# Start of Task material

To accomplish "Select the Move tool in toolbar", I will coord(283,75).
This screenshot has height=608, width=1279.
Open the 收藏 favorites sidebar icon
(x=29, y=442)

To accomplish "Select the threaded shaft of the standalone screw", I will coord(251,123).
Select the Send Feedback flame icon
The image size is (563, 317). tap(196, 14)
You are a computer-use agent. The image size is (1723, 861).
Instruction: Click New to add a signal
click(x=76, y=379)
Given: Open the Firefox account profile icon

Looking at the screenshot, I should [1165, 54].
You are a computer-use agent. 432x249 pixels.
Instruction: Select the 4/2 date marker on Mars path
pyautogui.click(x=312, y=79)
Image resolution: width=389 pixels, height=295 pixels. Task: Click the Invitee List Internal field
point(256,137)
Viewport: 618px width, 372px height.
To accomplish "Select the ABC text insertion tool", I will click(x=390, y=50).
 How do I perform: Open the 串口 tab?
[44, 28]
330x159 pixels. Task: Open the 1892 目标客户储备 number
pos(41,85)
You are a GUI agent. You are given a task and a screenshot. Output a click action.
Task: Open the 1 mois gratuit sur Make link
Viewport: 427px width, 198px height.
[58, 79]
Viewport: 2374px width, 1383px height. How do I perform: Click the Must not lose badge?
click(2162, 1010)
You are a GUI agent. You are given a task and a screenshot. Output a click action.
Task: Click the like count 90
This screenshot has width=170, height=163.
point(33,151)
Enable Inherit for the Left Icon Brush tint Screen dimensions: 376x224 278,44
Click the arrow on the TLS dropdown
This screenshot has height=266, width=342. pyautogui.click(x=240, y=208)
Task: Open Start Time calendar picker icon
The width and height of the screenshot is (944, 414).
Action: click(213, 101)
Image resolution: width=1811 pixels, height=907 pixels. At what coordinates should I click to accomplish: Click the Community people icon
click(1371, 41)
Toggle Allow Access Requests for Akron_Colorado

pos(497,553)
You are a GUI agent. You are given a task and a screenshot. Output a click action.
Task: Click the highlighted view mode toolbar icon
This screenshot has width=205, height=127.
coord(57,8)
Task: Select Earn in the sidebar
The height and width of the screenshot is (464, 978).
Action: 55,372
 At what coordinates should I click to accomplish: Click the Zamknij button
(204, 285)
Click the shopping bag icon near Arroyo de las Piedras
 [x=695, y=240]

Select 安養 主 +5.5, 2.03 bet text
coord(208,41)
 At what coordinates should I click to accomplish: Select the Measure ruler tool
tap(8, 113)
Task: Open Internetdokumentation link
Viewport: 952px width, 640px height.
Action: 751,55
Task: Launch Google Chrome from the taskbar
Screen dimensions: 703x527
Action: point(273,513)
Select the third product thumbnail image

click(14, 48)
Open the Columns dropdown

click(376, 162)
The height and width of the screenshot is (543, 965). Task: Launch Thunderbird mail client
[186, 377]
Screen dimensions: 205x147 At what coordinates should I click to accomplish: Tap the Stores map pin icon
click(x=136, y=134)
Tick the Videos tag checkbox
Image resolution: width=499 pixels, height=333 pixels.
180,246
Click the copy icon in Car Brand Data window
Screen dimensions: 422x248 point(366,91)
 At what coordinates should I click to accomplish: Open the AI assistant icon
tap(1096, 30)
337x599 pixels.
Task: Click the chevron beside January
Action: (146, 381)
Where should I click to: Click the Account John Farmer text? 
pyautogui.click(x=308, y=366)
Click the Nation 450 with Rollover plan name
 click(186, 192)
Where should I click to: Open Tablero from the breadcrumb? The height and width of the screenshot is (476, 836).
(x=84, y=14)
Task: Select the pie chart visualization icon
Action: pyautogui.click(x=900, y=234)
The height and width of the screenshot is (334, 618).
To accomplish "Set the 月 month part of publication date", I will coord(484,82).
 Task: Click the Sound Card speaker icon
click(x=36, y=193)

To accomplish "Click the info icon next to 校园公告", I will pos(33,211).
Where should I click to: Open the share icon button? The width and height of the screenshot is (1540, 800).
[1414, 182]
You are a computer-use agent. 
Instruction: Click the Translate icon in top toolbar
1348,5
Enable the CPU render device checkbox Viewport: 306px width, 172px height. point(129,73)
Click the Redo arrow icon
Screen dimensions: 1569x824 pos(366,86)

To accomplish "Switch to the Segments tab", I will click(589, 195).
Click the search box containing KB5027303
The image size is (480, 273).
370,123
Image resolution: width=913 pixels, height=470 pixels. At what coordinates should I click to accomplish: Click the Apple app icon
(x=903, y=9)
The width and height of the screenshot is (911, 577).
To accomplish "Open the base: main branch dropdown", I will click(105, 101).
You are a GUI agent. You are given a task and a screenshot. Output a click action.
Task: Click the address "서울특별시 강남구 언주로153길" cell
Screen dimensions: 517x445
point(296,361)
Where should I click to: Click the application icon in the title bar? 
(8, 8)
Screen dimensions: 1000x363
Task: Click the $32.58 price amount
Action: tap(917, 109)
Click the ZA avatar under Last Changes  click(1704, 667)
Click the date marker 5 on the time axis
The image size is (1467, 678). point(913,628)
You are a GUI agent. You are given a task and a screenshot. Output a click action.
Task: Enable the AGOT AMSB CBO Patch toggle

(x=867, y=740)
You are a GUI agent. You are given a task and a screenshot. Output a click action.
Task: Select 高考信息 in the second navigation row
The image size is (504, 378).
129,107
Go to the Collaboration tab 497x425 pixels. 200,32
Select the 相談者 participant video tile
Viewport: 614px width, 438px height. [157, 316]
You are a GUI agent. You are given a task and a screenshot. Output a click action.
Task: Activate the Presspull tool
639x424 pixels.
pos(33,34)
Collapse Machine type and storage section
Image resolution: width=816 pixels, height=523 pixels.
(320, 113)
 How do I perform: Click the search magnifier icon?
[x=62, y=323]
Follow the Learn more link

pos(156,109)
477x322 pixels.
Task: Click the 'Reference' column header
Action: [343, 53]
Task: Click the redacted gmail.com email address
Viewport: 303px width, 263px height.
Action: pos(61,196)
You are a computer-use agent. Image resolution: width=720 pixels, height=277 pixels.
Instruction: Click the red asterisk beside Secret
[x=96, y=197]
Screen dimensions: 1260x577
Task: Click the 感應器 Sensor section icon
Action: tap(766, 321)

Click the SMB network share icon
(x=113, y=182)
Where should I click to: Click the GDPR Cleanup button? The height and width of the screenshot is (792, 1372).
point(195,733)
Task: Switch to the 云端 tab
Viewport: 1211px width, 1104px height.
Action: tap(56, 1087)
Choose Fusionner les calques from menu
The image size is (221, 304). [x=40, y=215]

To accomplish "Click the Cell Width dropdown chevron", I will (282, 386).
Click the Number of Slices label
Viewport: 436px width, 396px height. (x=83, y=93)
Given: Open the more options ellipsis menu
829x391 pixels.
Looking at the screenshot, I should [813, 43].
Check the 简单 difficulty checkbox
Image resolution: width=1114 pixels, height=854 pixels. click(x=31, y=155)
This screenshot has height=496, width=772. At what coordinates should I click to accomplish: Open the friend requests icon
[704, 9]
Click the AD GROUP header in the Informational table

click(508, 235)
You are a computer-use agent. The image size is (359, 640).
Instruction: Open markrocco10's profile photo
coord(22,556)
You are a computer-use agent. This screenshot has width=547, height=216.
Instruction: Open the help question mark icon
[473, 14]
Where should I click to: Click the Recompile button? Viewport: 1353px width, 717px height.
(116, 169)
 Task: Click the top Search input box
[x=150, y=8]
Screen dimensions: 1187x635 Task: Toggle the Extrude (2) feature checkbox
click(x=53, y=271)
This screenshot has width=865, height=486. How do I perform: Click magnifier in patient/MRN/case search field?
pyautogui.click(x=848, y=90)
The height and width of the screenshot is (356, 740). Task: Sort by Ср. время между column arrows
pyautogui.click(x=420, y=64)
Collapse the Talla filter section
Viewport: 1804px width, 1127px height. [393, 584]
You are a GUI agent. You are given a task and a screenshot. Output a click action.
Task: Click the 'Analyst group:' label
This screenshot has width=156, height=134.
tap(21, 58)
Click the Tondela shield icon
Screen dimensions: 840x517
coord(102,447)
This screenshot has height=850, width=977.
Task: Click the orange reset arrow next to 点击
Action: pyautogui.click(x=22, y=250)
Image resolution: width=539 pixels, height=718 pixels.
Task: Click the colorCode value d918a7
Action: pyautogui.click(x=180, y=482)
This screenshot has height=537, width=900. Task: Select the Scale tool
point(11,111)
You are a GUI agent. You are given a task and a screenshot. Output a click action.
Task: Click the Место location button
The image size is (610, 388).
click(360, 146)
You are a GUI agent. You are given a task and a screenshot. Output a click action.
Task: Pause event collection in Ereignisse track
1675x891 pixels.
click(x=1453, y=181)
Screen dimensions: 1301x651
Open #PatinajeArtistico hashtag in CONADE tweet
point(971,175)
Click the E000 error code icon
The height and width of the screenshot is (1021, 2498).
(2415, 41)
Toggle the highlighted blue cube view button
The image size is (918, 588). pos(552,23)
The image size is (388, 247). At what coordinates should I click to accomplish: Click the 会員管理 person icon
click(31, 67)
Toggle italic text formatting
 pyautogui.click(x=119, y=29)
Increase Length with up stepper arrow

# End of Task material

## Instructions for the task
Repeat the stretch of the material from the line that contains "Click the search box containing KB5027303" through the line that contains "(x=903, y=9)", both included, copying each line exactly.

## Exercise solution
Click the search box containing KB5027303
The image size is (480, 273).
370,123
Image resolution: width=913 pixels, height=470 pixels. At what coordinates should I click to accomplish: Click the Apple app icon
(x=903, y=9)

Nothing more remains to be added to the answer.